Forest certifications programs continue to grow in popularity because of overarching concerns with deforestation and illegal logging, both by the public and the industry. Providing proof legal and sustainable practices help satisfy stricter laws and the demands of a modern, informed consumer.
The SFI program has grown considerably since its inception in 1994, accounting for more than 74 million hectares in North America. It is the largest single forest standard in the world, recognized by the global PEFC standard, with more than 2500 organizations involved in the program. With strong roots in North America, the SFI program is now a non-profit overseen by SFI Inc., an independent organization that draws on equal leadership from environmental, social and economic groups.
The results of having more than one player in the certification market have brought many benefits to the table, creating a healthy competitive environment for each program. In an effort to distinguish the SFI program as one of the best, Abusow points out that taking a leadership position means more than being called a standard. Defining a sustainable forestry initiative requires a multi-point approach that addresses the needs of all the groups involved.
For these goals, SFI is focusing on more inclusive efforts, such as research and community collaboration, in addition to a best-of-class forest certification standard.

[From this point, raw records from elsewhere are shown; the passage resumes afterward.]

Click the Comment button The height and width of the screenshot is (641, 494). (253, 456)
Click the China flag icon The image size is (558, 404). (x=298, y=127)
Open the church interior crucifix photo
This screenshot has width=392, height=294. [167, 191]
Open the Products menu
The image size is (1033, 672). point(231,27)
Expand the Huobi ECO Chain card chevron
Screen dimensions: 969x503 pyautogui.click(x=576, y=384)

By adding specific strategic goals, SFI is able to build in the shared objectives with conservation and community parts to improve forestry practices at the local and global levels.
SFI’s recent progress report highlights this combined, strategic approach. Research has been a long-standing requirement for SFI program participants. In 2010, SFI program participants invested $81.4 million for research activities, and since 1995 have invested more than $1.2 billion.

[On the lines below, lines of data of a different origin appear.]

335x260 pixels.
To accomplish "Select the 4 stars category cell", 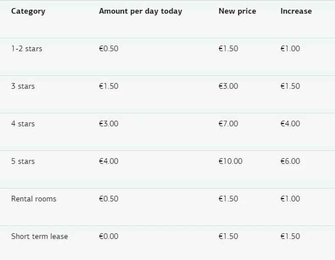I will (23, 124).
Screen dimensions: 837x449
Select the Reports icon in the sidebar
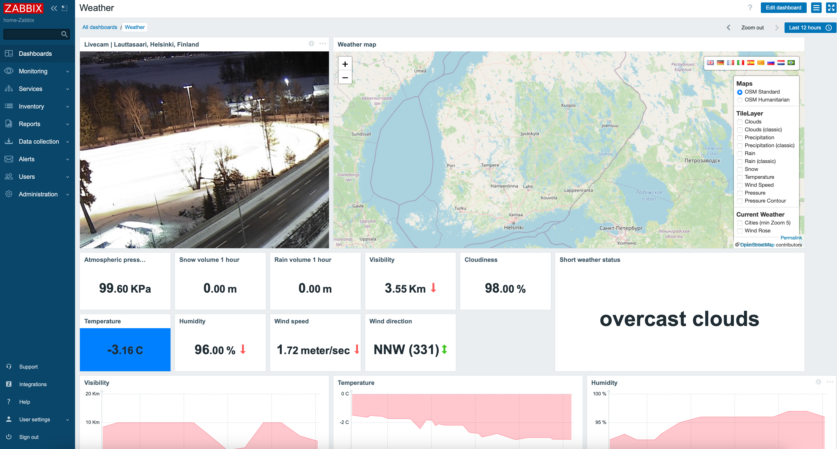[x=9, y=124]
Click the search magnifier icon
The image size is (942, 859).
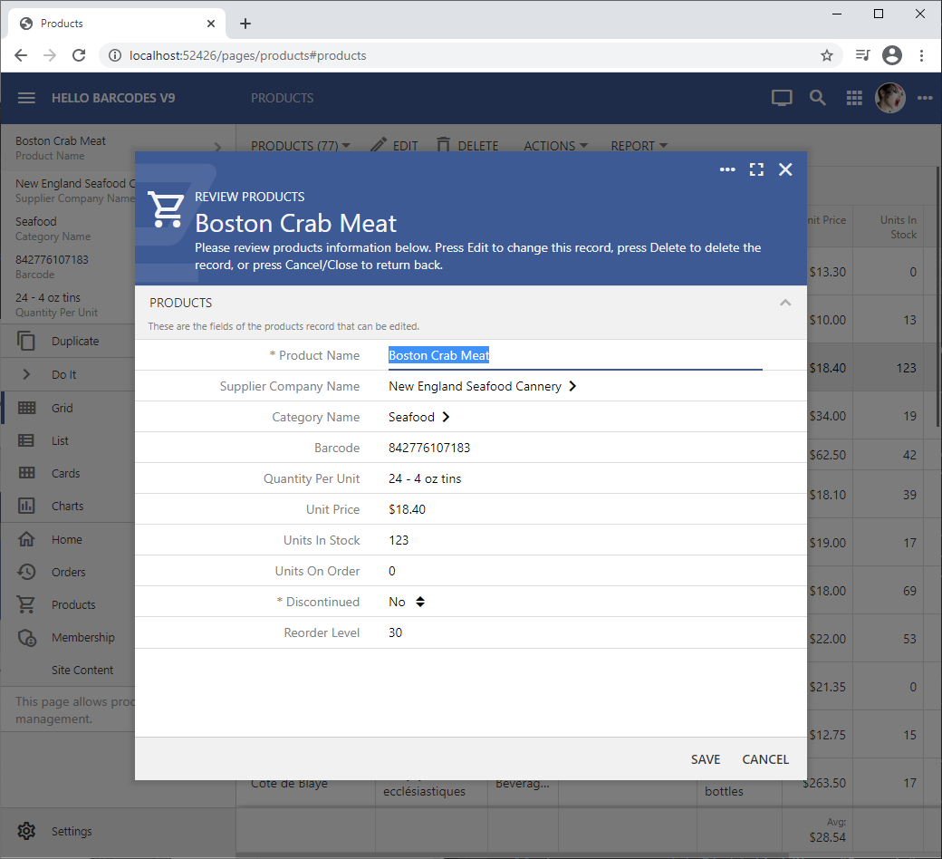(x=818, y=98)
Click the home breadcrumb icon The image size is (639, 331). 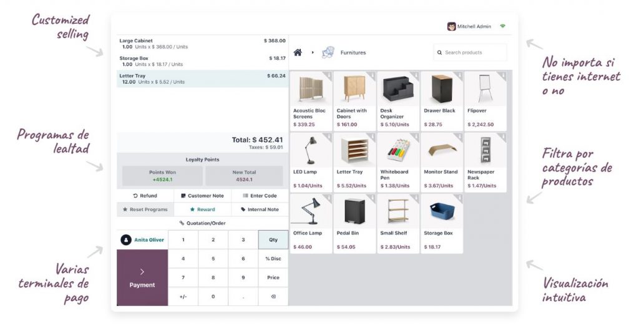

“We are unique in regard to our standard’s requirement for research,” says Abusow. “There are very few, if any, forest certification programs that are really looking seriously at forestry research.”
To extend SFI research goals, SFI kicked off the “Conservation and Community Partnerships Grant Program” to allow program participants to help direct the needs for research with local conservation groups and community-based organizations. SFI is currently in the second year of the grant programs and Abusow is personally very pleased with the initial level of support and encouragement from existing program participants.
“This continues to be an important focus point for us moving forward,” says Abusow, “expanding our partnerships across North American and globally to understand how these sorts of projects can be applied to a broader spectrum of the SFI program participant community.”
Recognition of a community network is another focus for SFI. The program is the only standard that also has a network of implementation committees. Currently, there are 37 different implementation committees across North America, traditionally engaged in actions to directly improve forestry practices “on the ground”, including loggers training and landowner outreach.
Active participation in projects with Habitat for Humanity, the Boy Scouts and Canada’s Girl Guides are core parts of SFI community network. While they may sound commonplace, these kinds of projects are practical ways to educate generations of stakeholders in responsible forestry, in ways that touch their lives on a daily basis.
Forestry’s connection with economics is one of the strongest arguments for responsible forestry practices. Critics argue that industry groups only adhere to standards in order to placate the need for “social buy-in.” Addressing the marketplace concerns of deforestation and illegal logging are important, but they are not the only reason for certification. Opening the doors to public scrutiny and inviting participation with conservation groups helps improve forestry on the ground and improve sustainability overall.
“I do think the North American forest sector is, and should be, recognized internationally as a leader in terms of managing with multiple values and interests,” says Abusow. “Forest certification can’t take all the credit for that, right? It’s one tool that has contributed, but there are many drivers for change.”
Companies should be given credit for taking a leadership approach by completing a third-party certification program such as SFI’s. As Abusow explains, economic health is being comfortable with the economic services being provided from forests, a result that can only happen if a company is managing them responsibly. If there is no economic return, forests will be converted to a higher economic purpose, especially under private ownership.
“People have to get comfortable with understanding that future forests depend on the economic viability of forests,” says Abusow. “Otherwise, you may not have any forests left.”